This year, I have been caught up with doing my pupillage at a law firm for the earlier half of the year, and then taking the bar exam in the latter half of the year. I did my pupillage, first at a firm dealing with corporate litigation, and then moved to another firm that dealt with criminal and family law matters. I am still quite undecided as to which area of legal practice I should delve into. My good sense tells me that if I should decide to practice law, I should practice in a community-related legal discipline like criminal, torts, and family, but a part of me wish to be able to do corporate-related legal work like merger and acquisition, and insolvency. I find those contents very much harder to grasp though. Perhaps I should be doing something else other than law for a career, but I am not sure what that should be.
My long-standing illness with tension headache still gets the better of me at times. I have been suffering from this illness for more than 5 years now. I feel that it makes me more easily addled than what I would otherwise be, though it may very well be that the content by which I am trying to grasp may very well be beyond my mental ken. I have begun trying out certain therapies like acupuncture and tuina. There are quite many traditional Chinese medicine (TCM) clinics near my previous workplace providing for such alternative medicine treatment. Acupuncture doesn’t seem effective in my opinion. Tuina, a form of traditional Chinese massage, has some alleviating effect, but it is no panacea.

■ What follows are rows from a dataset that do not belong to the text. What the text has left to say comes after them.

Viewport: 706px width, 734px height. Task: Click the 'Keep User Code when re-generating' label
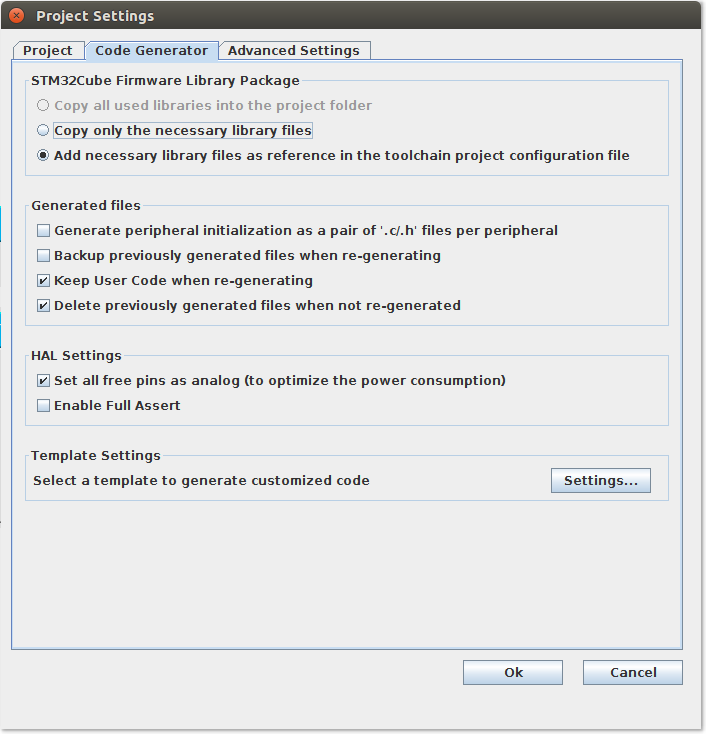point(183,280)
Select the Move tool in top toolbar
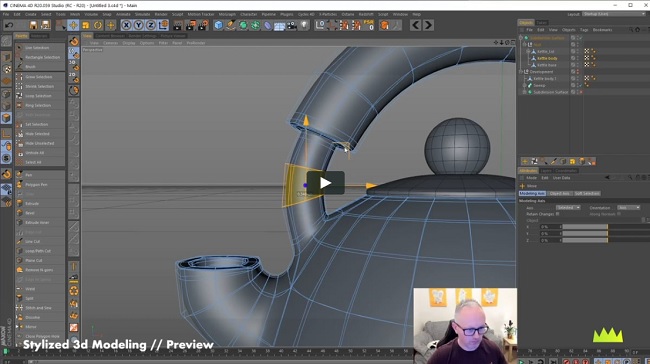Image resolution: width=650 pixels, height=364 pixels. [73, 25]
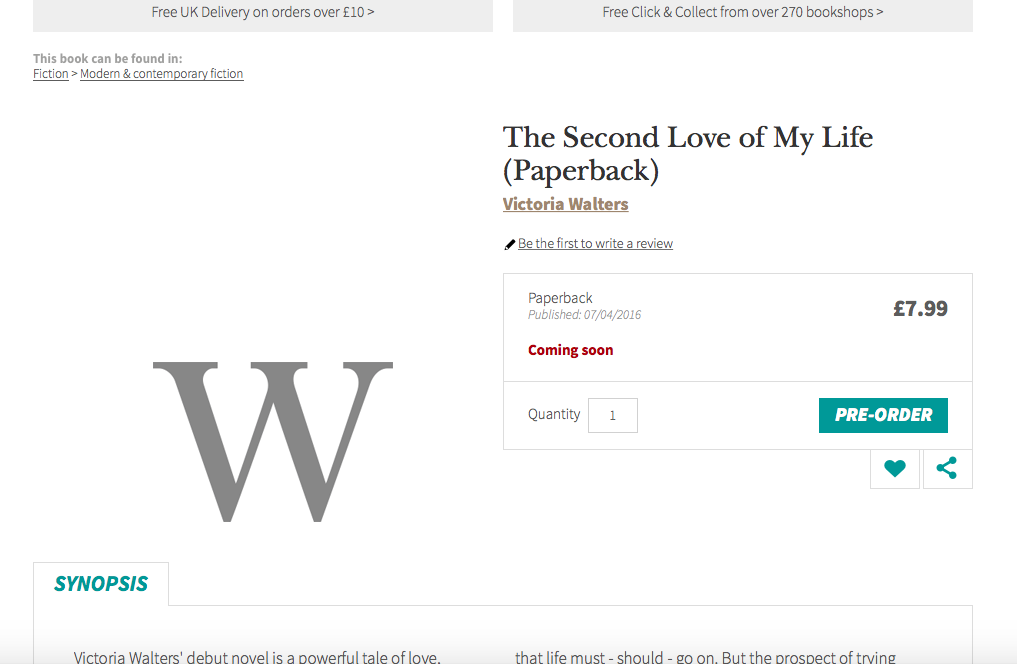
Task: Visit the Victoria Walters author page
Action: [x=566, y=204]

It is quite an experience doing my stint in the legal industry, and I truly enjoyed interacting with the various clients and working upon their various legal problems. It allows me to witness a snippet of society. I got to see some of the social ills from doing criminal and family related legal work. I think I have more of a fondness for litigation rather than simply corporate work. The former involves going to court and presenting a case before a judge. The latter is more sedentary in nature, and the daily routine is mostly being in the office working upon some corporate document. If there was anything that inspired me to study law, it were the legal dramas like Boston Legal, games like Ace Attorney, and books like How to Kill a Mockingbird where the lawyer characters appear most charming and eloquent when they passionately argue their case on behalf of their clients in court with great panache. In that regard, litigation would be more in line with that initial conception of what legal work is all about.

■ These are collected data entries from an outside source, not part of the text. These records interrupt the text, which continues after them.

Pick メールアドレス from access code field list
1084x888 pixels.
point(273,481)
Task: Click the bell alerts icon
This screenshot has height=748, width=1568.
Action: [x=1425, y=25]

I have been trying to brush up on my mother tongue throughout this year, which is the Chinese language. One reason for doing so is because I feel it would be useful for me in dealing with Chinese-speaking clients. Another reason is that I wish to be able to communicate more effectively with chinese-speaking Singaporeans. I try improving my Chinese by watching Chinese dramas. Some of the Chinese dramas I have watched are The Three Kingdoms and Battle of Changsha. The Three Kingdoms is a period of tripartite division of China between the states of Wei, Shu, and Wu in the 14th century. Battle of Changsha is a drama revolving around the lives of a family in China during the Japanese invasion in World War 2.

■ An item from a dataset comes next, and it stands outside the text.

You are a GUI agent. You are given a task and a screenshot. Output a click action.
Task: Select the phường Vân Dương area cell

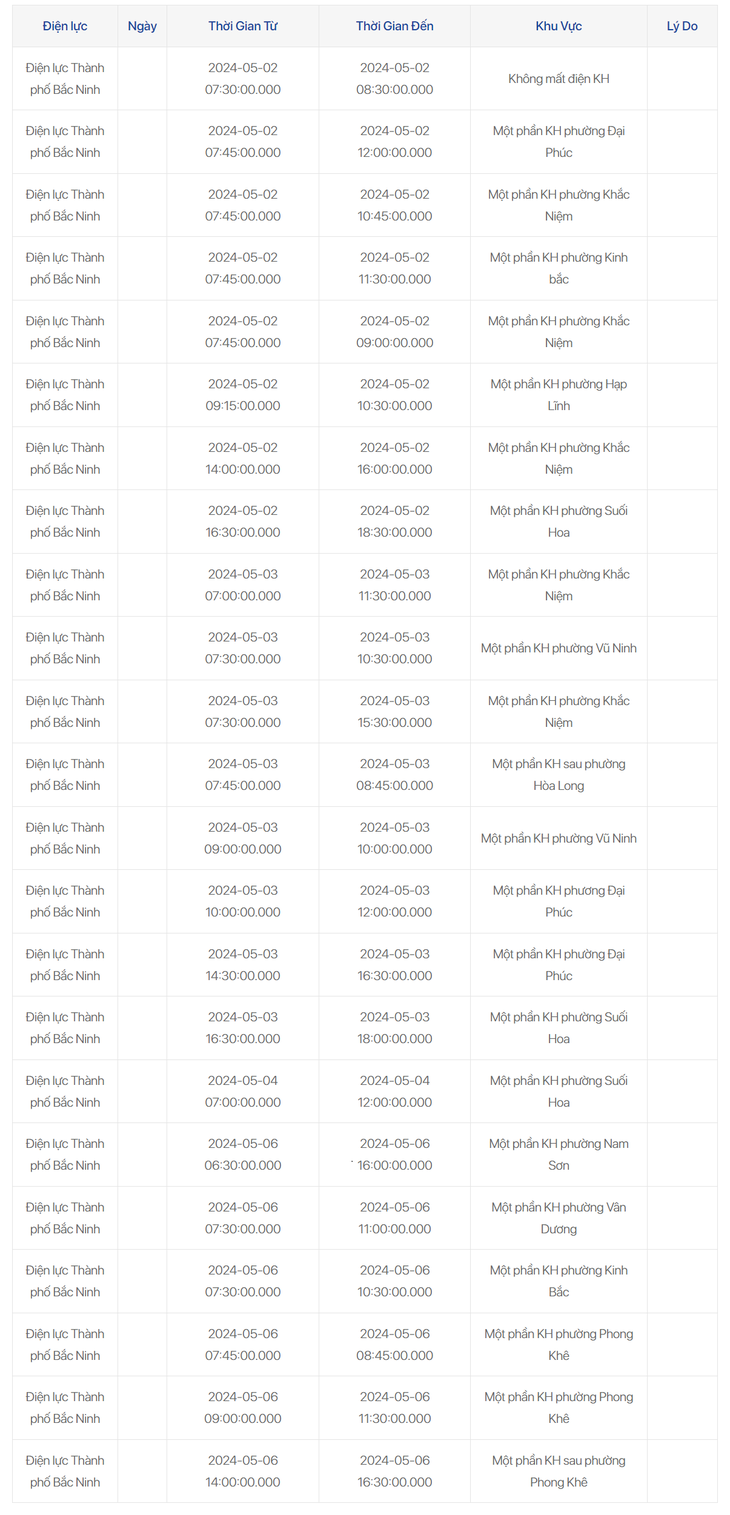click(559, 1218)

I make it a point to attend church on Sundays. It would be nice if I could find the discipline to write on my blog about what goes on in my weekly church service. Indeed, there are plenty interesting things for which to write about, but for some reason, I find it difficult to go about writing about them despite wishing to.
I watch sermons by various pastors and priests on youtube, and read blogs by various Christian writers. Some of the pastors of whose sermons I watch are Timothy Keller, Jon Piper, and John F. MacArthur. I also watch monologue videos by Catholic priest Fr Mike Scmitz. I also find guidance in the secular wisdom of Alain De Botton, a british popular philosopher, in his narrated animated videos on the youtube channel School of Life.
I also meet up with friends I know from law school, especially those whom I know from the batch prayer group. It’s my way of keeping in touch with people from the fraternity, and to fellowship with fellow believers in Christ. It also helps to strengthen my faith, and keep me from my proneness to excessive doubts and disgruntlement with God. Recently, I have been attending a cell group at my church. It is made up of church members a little younger than I am. The cell group that I was formerly in composing of guys around my age has pretty much become defunct because the other cell group members have stopped coming to church, or left for other churches. I guess there’s a homeliness to attending the church I am a regular at. It is also one in which I feel there is more of a sense of authenticity of what being a Christian means, compared to what may be talked or emphasized about at other churches. The church which I attend is a Lutheran church. From time to time, my pastor would meet me up for lunch, and I would talk to him about my struggles in life, and discuss with him what I think about his sermons, and what could be done to make things better at church.